FIG. 7 shows a sketch of a typical prior art horizontal drill string.

FIG. 8 illustrates a sketch of a horizontal drilling operation with a drill string incorporating the present vibratory tool.

FIG. 9 is an illustration of a rotating drill pipe section (with the present vibratory tool) deflecting within a horizontal wellbore as the cam lifts the drill string from the bottom of the borehole allowing critical hold volume to effect the bottom of the wellbore and move cuttings back into the flow stream.

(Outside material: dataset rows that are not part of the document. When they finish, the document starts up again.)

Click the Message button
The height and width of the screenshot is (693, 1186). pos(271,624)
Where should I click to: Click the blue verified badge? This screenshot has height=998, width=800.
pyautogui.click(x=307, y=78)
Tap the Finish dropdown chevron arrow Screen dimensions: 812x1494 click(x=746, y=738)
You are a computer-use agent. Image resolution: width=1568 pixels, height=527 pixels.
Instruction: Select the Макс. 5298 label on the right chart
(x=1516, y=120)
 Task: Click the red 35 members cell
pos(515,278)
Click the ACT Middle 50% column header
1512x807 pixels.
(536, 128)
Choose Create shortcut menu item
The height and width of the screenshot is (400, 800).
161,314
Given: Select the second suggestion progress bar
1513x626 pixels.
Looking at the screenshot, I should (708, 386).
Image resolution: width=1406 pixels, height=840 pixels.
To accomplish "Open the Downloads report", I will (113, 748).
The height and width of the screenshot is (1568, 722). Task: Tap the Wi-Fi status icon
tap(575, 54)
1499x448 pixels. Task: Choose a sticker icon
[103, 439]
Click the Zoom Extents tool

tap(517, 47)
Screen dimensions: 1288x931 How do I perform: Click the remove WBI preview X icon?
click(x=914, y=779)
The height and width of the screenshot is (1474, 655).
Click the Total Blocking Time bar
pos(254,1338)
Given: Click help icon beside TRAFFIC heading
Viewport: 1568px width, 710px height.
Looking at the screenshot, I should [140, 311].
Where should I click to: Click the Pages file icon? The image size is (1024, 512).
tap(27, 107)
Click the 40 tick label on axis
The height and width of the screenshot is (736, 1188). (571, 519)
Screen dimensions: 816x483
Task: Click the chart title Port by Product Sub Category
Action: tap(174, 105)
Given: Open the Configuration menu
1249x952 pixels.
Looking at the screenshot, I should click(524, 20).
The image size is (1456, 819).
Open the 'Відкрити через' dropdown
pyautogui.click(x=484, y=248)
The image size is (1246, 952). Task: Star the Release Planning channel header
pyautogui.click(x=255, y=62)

FIG. 10A is a top, rear perspective view of a section of standard drill pipe or heavy weight pipe having a raised wear joint retrofitted to incorporate the cam-shaped structure of the present vibratory tool.

FIG. 10B is a top, front perspective view of the section of standard drill pipe of FIG. 10A having a raised wear joint retrofitted to incorporate the cam-shaped structure of the present vibratory tool.

FIG. 10C is a cross-sectional view of the retrofitted drill pipe of FIG. 10A taken along line A-A.

FIG. 11 illustrates in cross-section an alternative embodiment of the vibratory tool showing a plurality of cam elements incorporated into a single tool profile.

DETAILED DESCRIPTION OF THE PREFERRED EMBODIMENT

As may be seen in the various Figures, a short and single body tool joint 20 with a unique cam-shaped profile 22 on the cam body 28 which raises and lowers the drill pipe within the borehole during drill string rotation. (See FIGS. 8 and 9.) The cam-body has a generally smooth, consistent, arc section along the opening side. The closing side of the cam body 28 is provided with one or more flat surfaces of varying widths. This unique modification of a traditional pear-shape cam profile on the cam body creates vibratory action of the drill string both vertically and horizontally generally about the center point 112 of the borehole. The vibratory action is also transmitted laterally along the drill string.

Additionally, in one embodiment of the tool (FIGS. 2C-2E), the cam body 28 is provided with a threaded portion 200 extending along the intersecting edge 202 of the apex 42 of the cam body with a flat section 28 of the cam body 28. The threaded portion 200 has course and shallow threads (depth approximately 0.025″) that extend only 2″-4″ along edge 202. The threads thin out as they spiral toward the smaller diameter of the cam body 28. The thread portion results in momentary forward urging of the drill string toward the drill bit and provides mechanical scrapping of cuttings from the bottom of the wellbore when the threaded portion reaches the bottom of the well bore during rotation.

Optimum fluid volume is maintained around the outside of the cam profile to allow drilling fluid 46 to pass and create turbulence; therefore, thrusting cuttings back into the mud system for evacuation.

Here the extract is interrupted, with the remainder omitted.